◆ **BRIEF**:
Reproduce everything from the start of the items down to the line containing "coord(1125,153)", both included, and leave the pictures out.

#####

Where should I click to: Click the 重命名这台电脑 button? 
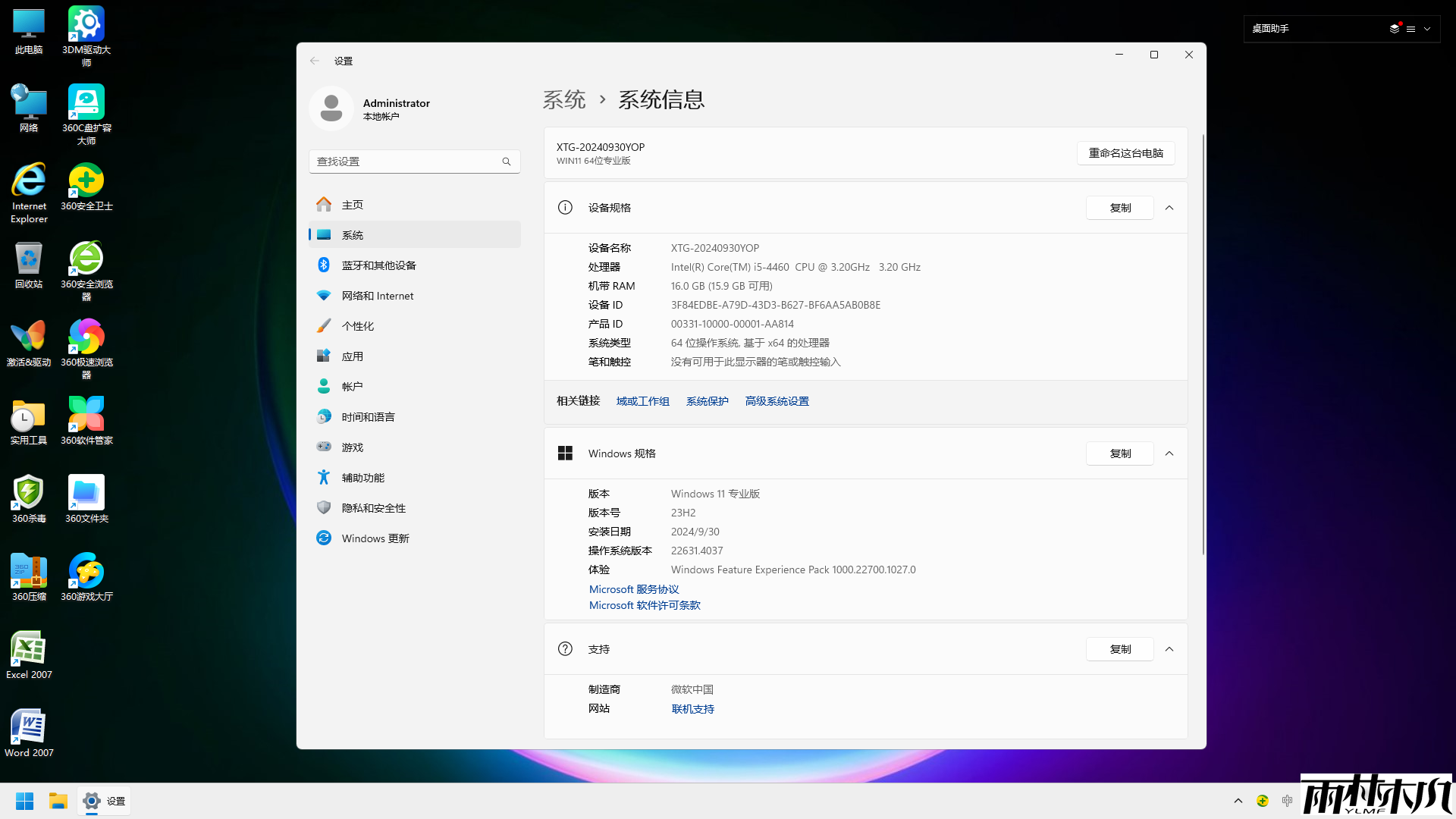coord(1125,153)
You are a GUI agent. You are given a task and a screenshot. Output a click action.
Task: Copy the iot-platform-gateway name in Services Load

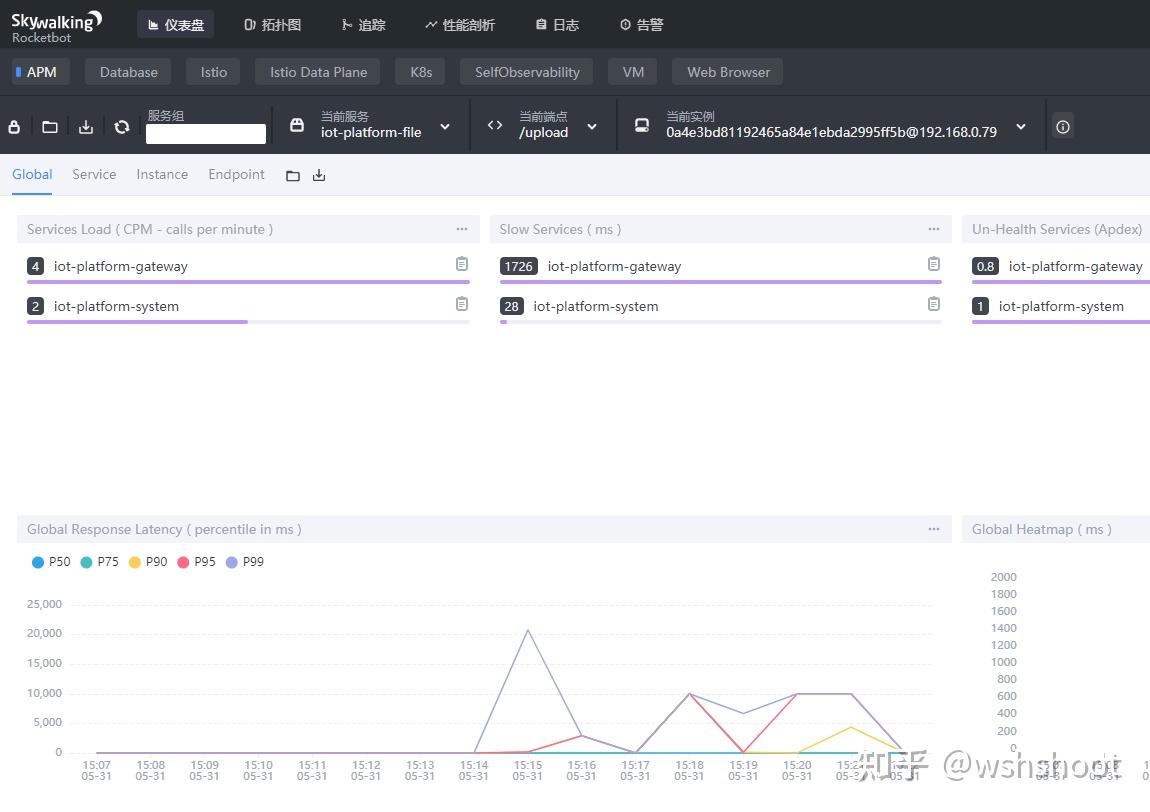pyautogui.click(x=462, y=264)
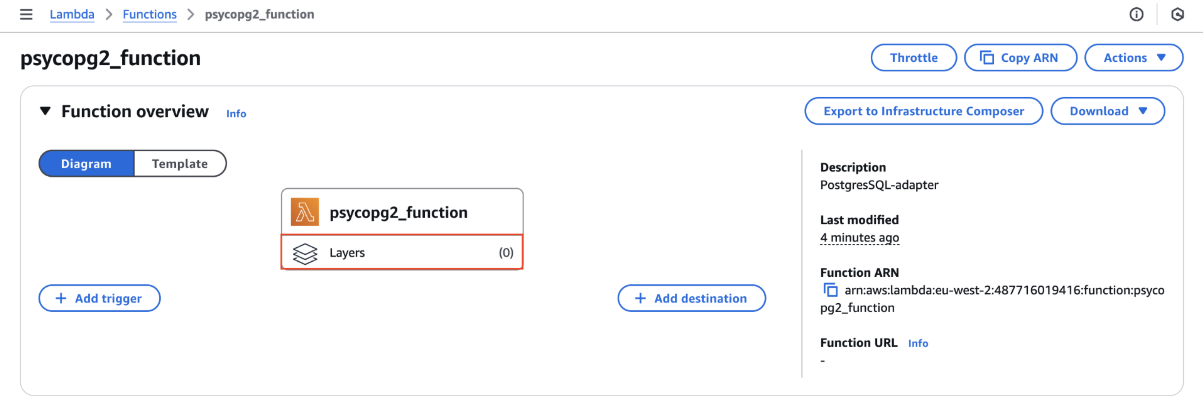Switch to Template view
The width and height of the screenshot is (1203, 400).
pos(180,164)
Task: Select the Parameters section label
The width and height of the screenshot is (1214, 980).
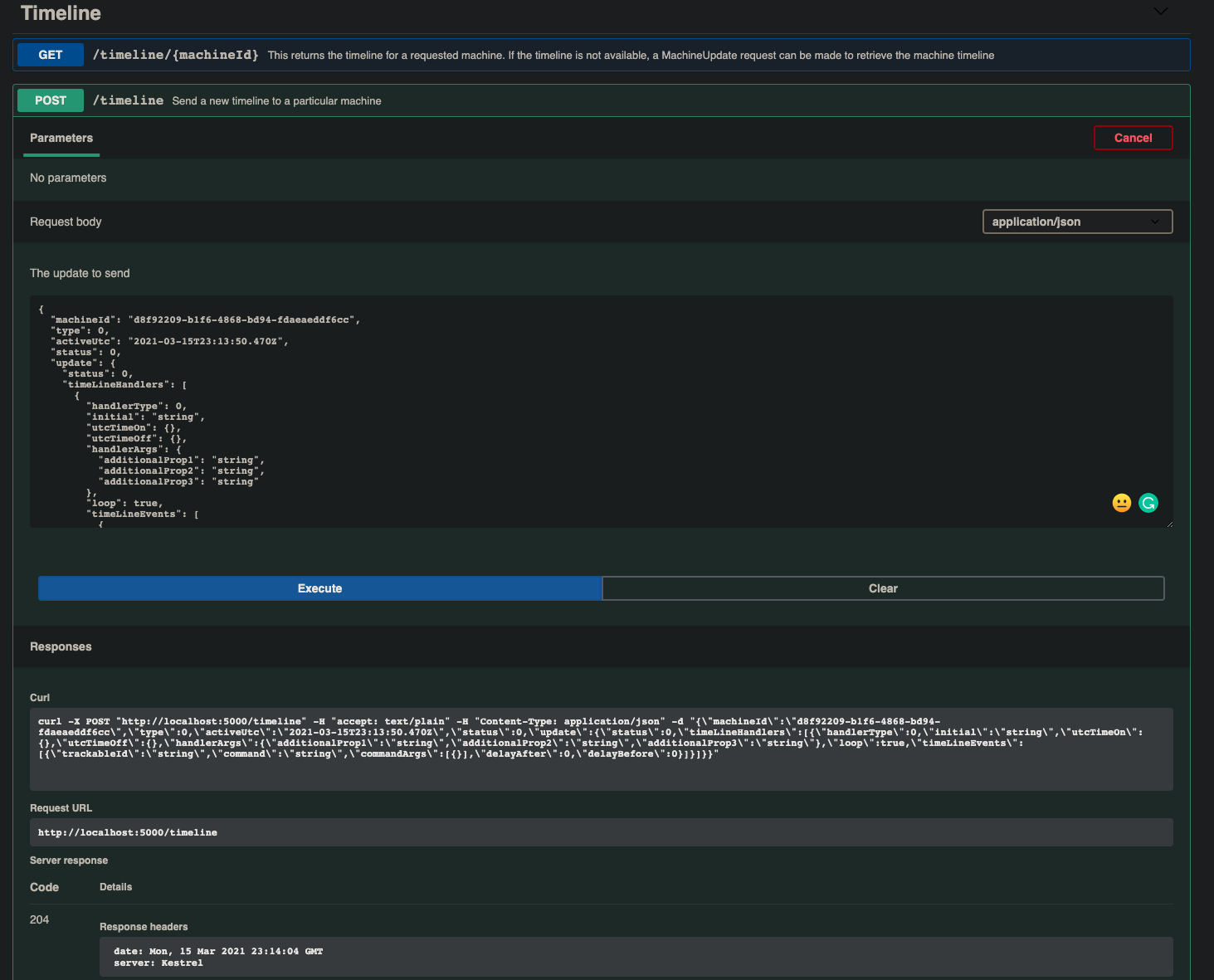Action: pos(61,138)
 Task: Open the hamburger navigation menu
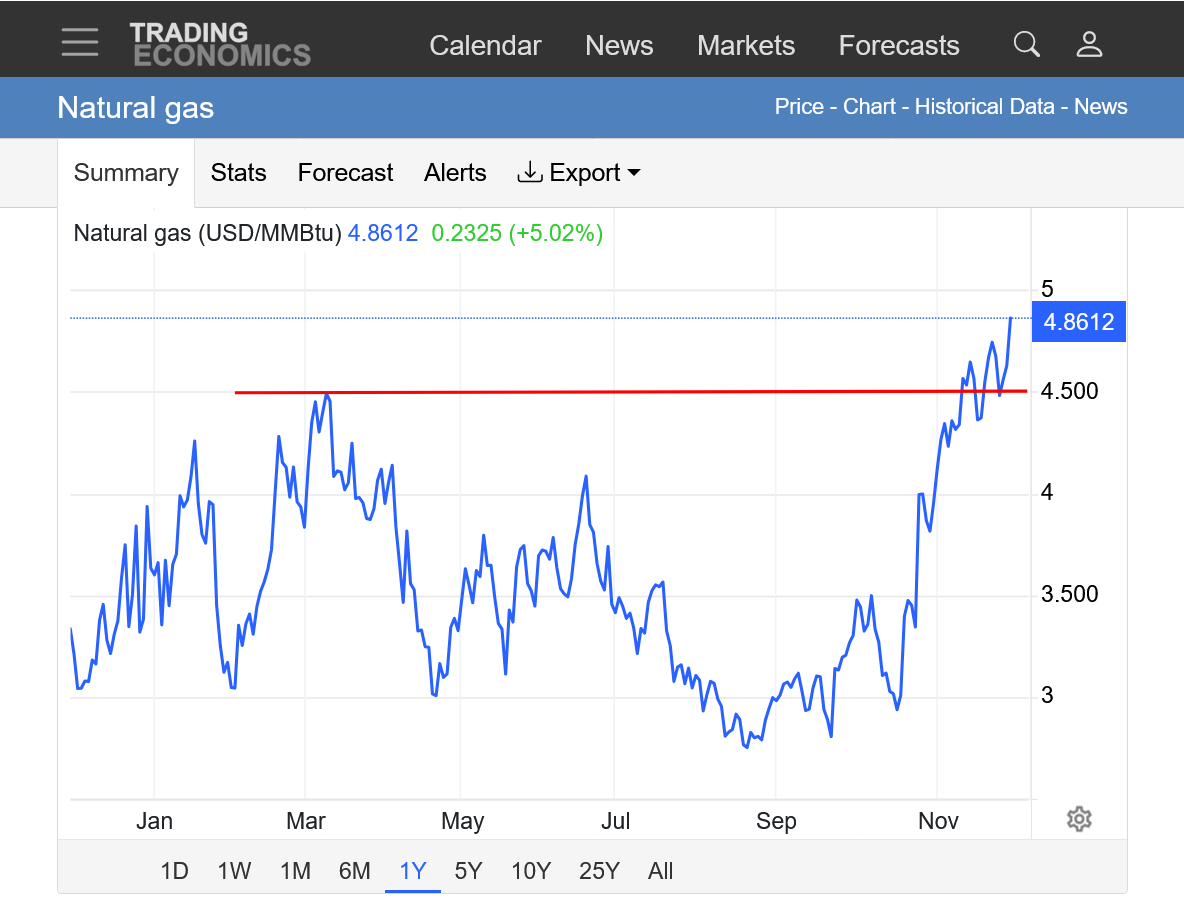point(79,42)
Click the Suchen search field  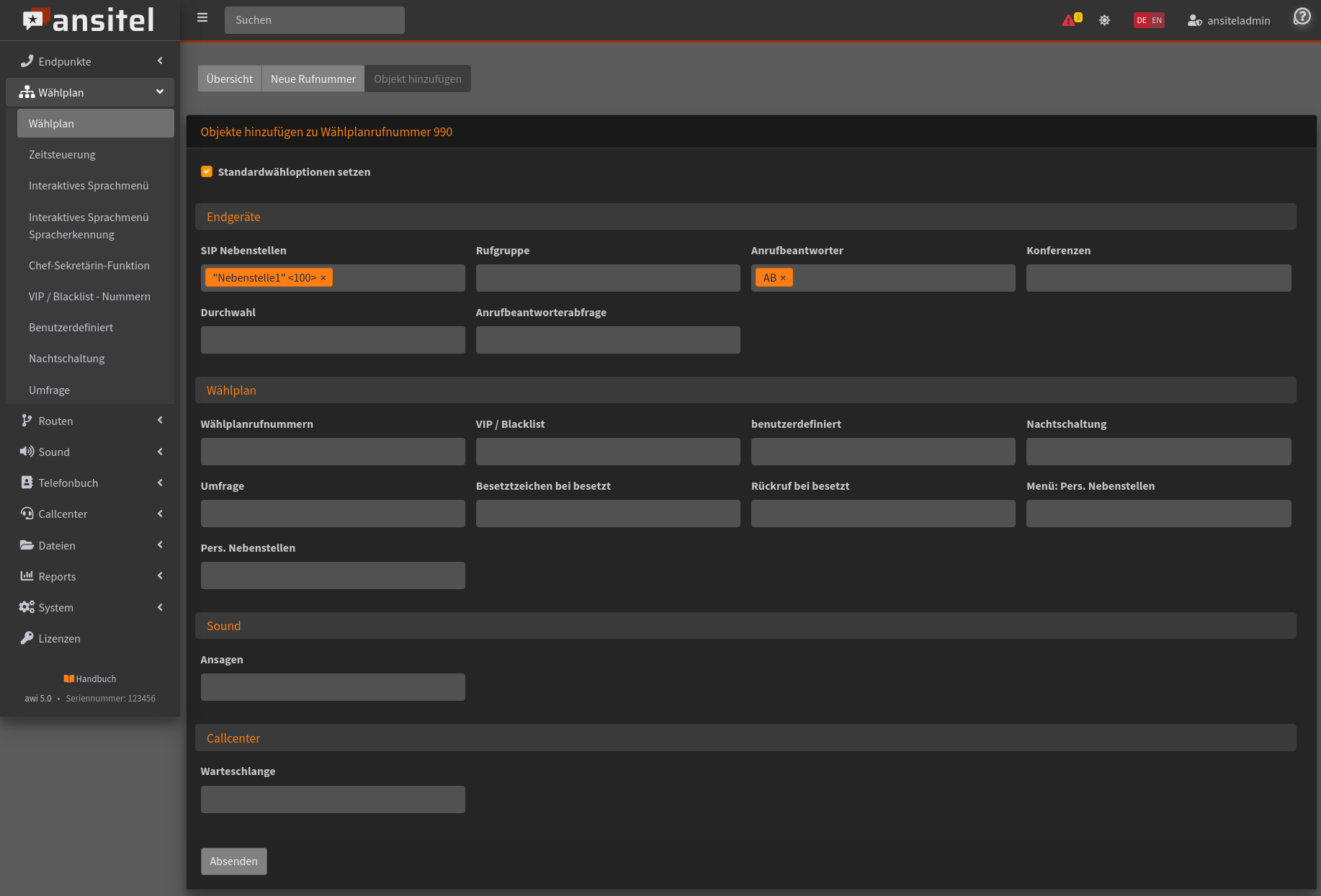pyautogui.click(x=314, y=20)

#####

◆ **THE COMPLETED TASK**:
Where should I click to: Click the 重命名这台电脑 button? 
coord(1125,153)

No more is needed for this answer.